17 Comments on “2009 Nebula Winners”

  1. Any chance Wilce’s work also won the award for Title Where You End Up In a Completely Different Place Than the One You Started Out In (Despite Attempts to Read Through It Several Times)? Yikes.

  2. Congrats to Nina! It’s kinda fun to be in an anthology with a Nebula-winning story.

  3. Congratulations to all the winners. Wil Wheaton was pressed into service to present the Nebula for Script.

  4. I haven’t read Powers yet, and it’s on my list (after I finish all the Hugo noms), but, I was sort of hoping Doctorow would win both the Nebula and the Hugo.

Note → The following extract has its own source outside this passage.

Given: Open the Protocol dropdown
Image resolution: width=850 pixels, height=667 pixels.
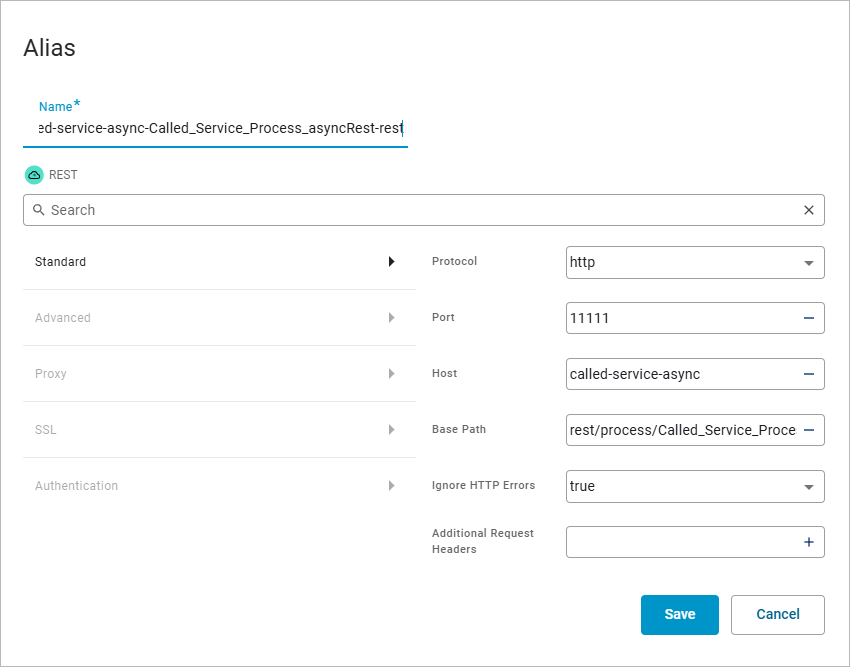Looking at the screenshot, I should (808, 263).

I didn’t think it would happen, but, it would have been awesome. (Zoe’s Tale winning will be awesome as well.)

    As far as the Hugos go, I’ve read Little Brother and Zoe’s Tale, and am a little over halfway through Graveyard Book, and, I must say, I’m glad I’m not voting because I have no idea how I’d pick between those three. I’m sure I’ll feel similar when I read Saturn’s Children later this week. Anathem… it’ll take me a bit longer than the other four.

  5. not to take away from any of the other award winners, but go, ursula k. le guin, and GO, joss whedon ! ! ! !

  6. Doh. I wanted James Patrick Kelly for short story, but congrats to Nina, she deserves it. All the nominees were REALLY good this year!

  7. Figures, the winner would be the one book on the list where there’s evidently no electronic edition available.


    Congratulations to all the winners – the LeGuin series sounds interesting, I’ll definitely have to read it if the publisher ever decides to enter the 21st century…

  8. OK, I’m really beginning to worry about the condition of my brain.

    How did I manage to miss the publication of a new Le Guin novel?!?!?!?!!? Jesusmaria, as my mother would say. Also “doopayash,” but let’s not go there.

    *runs out to buy yummy booky bookiness*

  9. I feel like the Nebulas have a much more old guard mindset than the Hugos. Haldeman, Le Guin, and other SF legends are winning Nebulas with fairly inferior novels. I thought they were both very poor efforts and I don’t remember seeing anything online to suggest other people disagreed. Then these novels manage to get nominated AND win.

    I give a lot more credit to the Hugos. Nebulas = Fail

  10. I was really excited to see Flora’s Dare as the Norton winner. I’ve thought this was an excellent YA fantasy series since it debuted in 2006 (Flora Segunda) and one that hasn’t (until now!) gotten the recognition it deserves. I highly recommend it for anyone who likes fantasy with tough girls and lots of adventure.

  11. OK, I generally don’t have strong disagreements with award winners, even when they’re not the stories I’d have voted for, but…

    …Catherine Asaro’s “The Spacetime Pool” won a Nebula? Is this a JOKE?

    If I didn’t have a long-time bad habit of reading the SF magazines cover-to-cover, I wouldn’t have read more than the first few pages of that story.

    It read as if it were a deliberate attempt to copy the worst excesses and cliches of bad sf/fantasy romances. The writing, especially the dialogue, was some of the stiffest and clunkiest I’ve ever read.

    That story was almost physically painful to read.

    What was especially disappointing was that Catherine Asaro has written stories combining sf or fantasy with strong romance elements before, and has done it well. “The Spacetime Pool” was spectacularly worse than her other work that I’ve read.

    I was amazed that she wrote it. I was astounded that Stan Schmidt published it. I was astonished that it was nominated for a Nebula. And I’m utterly flabbergasted that it won.

  12. From YetiStomper: “Haldeman, Le Guin, and other SF legends are winning Nebulas with fairly inferior novels. I thought they were both very poor efforts and I don’t remember seeing anything online to suggest other people disagreed.”

    Let me register my disagreement, then! I thought Powers was spectacular, and that Le Guin’s writing is only getting more deft and honest and human with time.

    Congratulations to the other winners, as well.